To solve the inequality \(|x + 2a| > 3|x - a|\), we consider the non-modular inequality \((x + 2a)^2 > (3(x - a))^2\).

Expanding both sides, we have:

\((x + 2a)^2 = x^2 + 4ax + 4a^2\)

\((3(x - a))^2 = 9(x^2 - 2ax + a^2) = 9x^2 - 18ax + 9a^2\)

Setting up the inequality:

\(x^2 + 4ax + 4a^2 > 9x^2 - 18ax + 9a^2\)

Simplifying, we get:

\(-8x^2 + 22ax - 5a^2 > 0\)

Solving the quadratic equation \(-8x^2 + 22ax - 5a^2 = 0\) using the quadratic formula:

\(x = \frac{-b \pm \sqrt{b^2 - 4ac}}{2a}\)

Here, \(a = -8\), \(b = 22a\), \(c = -5a^2\).

\(x = \frac{-22a \pm \sqrt{(22a)^2 - 4(-8)(-5a^2)}}{2(-8)}\)

\(x = \frac{-22a \pm \sqrt{484a^2 - 160a^2}}{-16}\)

\(x = \frac{-22a \pm \sqrt{324a^2}}{-16}\)

\(x = \frac{-22a \pm 18a}{-16}\)

\(x = \frac{-22a + 18a}{-16}\) or \(x = \frac{-22a - 18a}{-16}\)

\(x = \frac{-4a}{-16} = \frac{1}{4}a\) or \(x = \frac{-40a}{-16} = \frac{5}{2}a\)

Thus, the solution to the inequality is \(\frac{1}{4}a < x < \frac{5}{2}a\).

To solve the inequality \(|4x + 3| > |x|\), we consider two cases based on the definition of absolute value.

Case 1: \(4x + 3 > x\)

Simplify to get \(3x + 3 > 0\), which gives \(x > -1\).

Case 2: \(4x + 3 < -x\)

Simplify to get \(5x < -3\), which gives \(x < -\frac{3}{5}\).

Combining both cases, the solution is \(x < -1\) or \(x > -\frac{3}{5}\).

(a) The graph of \(y = |2x + 3|\) is a V-shaped graph with the vertex at the point where \(2x + 3 = 0\), which is \(x = -\frac{3}{2}\).

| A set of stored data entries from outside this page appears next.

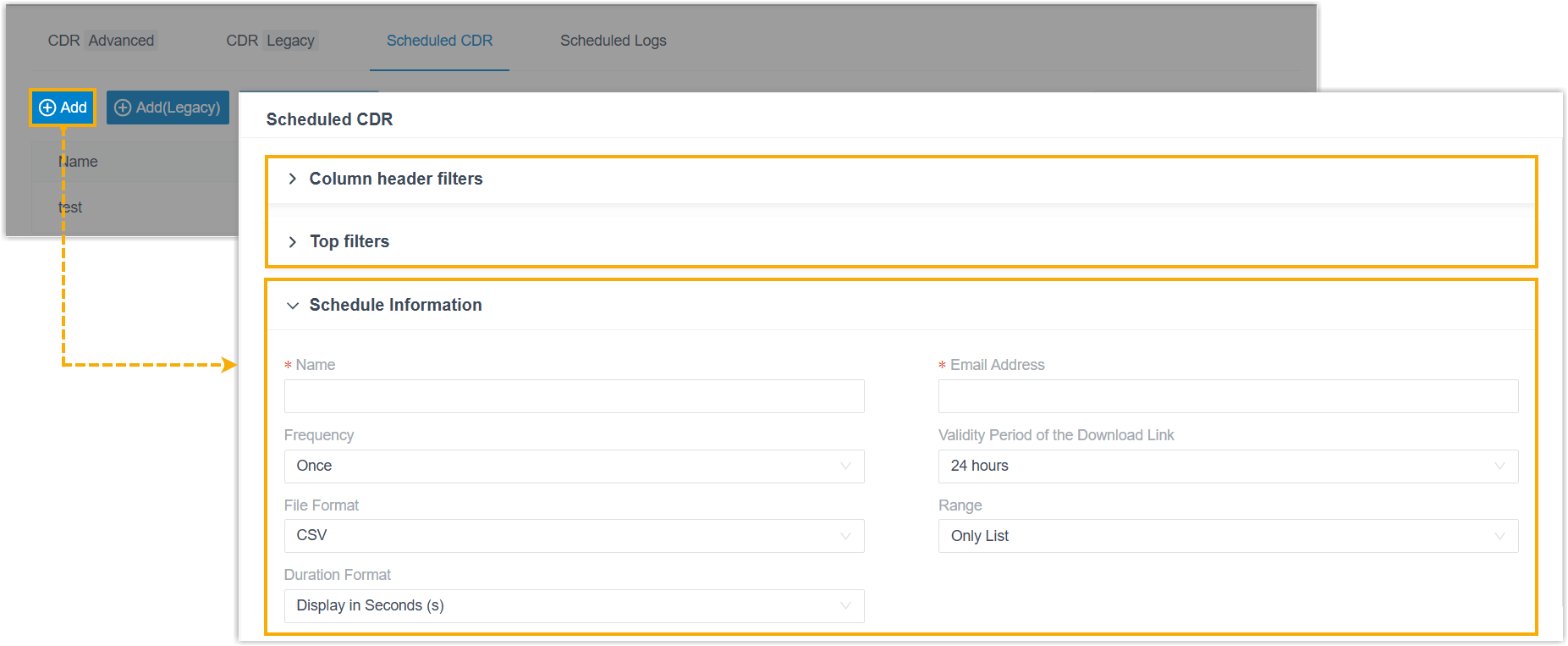Collapse the Schedule Information section
Viewport: 1568px width, 646px height.
[395, 305]
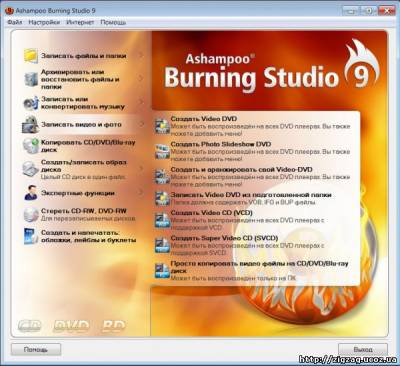Open the Настройки menu
The width and height of the screenshot is (400, 366).
pyautogui.click(x=44, y=22)
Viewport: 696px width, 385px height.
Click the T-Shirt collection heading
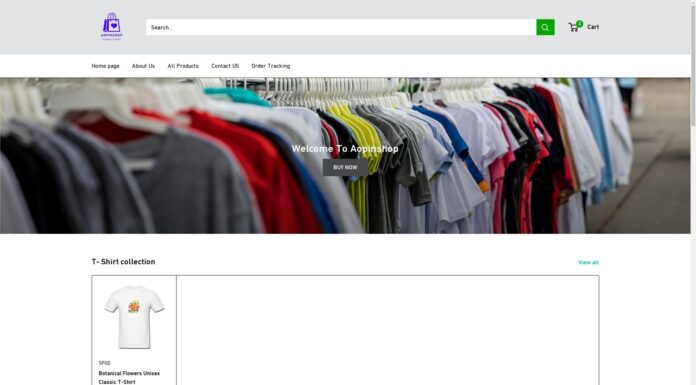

The graph is symmetric about the vertical line through the vertex.

(b) To solve \(3x + 8 > |2x + 3|\), consider the two cases for the absolute value:

Case 1: \(3x + 8 > 2x + 3\)

Simplifying gives \(x > -5\).

Case 2: \(3x + 8 > -(2x + 3)\)

Simplifying gives \(3x + 8 > -2x - 3\), which leads to \(5x > -11\) and \(x > -\frac{11}{5}\).

The solution is the intersection of these two cases, which is \(x > -\frac{11}{5}\).

To solve \(|x - 2| = \left|\frac{1}{3}x\right|\), consider the cases for the absolute values.

Case 1: \(x - 2 = \frac{1}{3}x\)

Rearrange to get: \(x - \frac{1}{3}x = 2\)

\(\frac{2}{3}x = 2\)

\(x = 3\)

Case 2: \(x - 2 = -\frac{1}{3}x\)

Rearrange to get: \(x + \frac{1}{3}x = 2\)

\(\frac{4}{3}x = 2\)

\(x = \frac{3}{2}\)

Thus, the solutions are \(x = 3\) or \(x = \frac{3}{2}\).

To solve \(|4x - 1| = |x - 3|\), consider the cases for the absolute values.

Case 1: \(4x - 1 = x - 3\)

Solve for \(x\):

\(4x - x = -3 + 1\)

\(3x = -2\)

\(x = -\frac{2}{3}\)

Case 2: \(4x - 1 = -(x - 3)\)

Solve for \(x\):

\(4x - 1 = -x + 3\)

\(4x + x = 3 + 1\)

\(5x = 4\)

\(x = \frac{4}{5}\)

Thus, the solutions are \(x = -\frac{2}{3}\) and \(x = \frac{4}{5}\).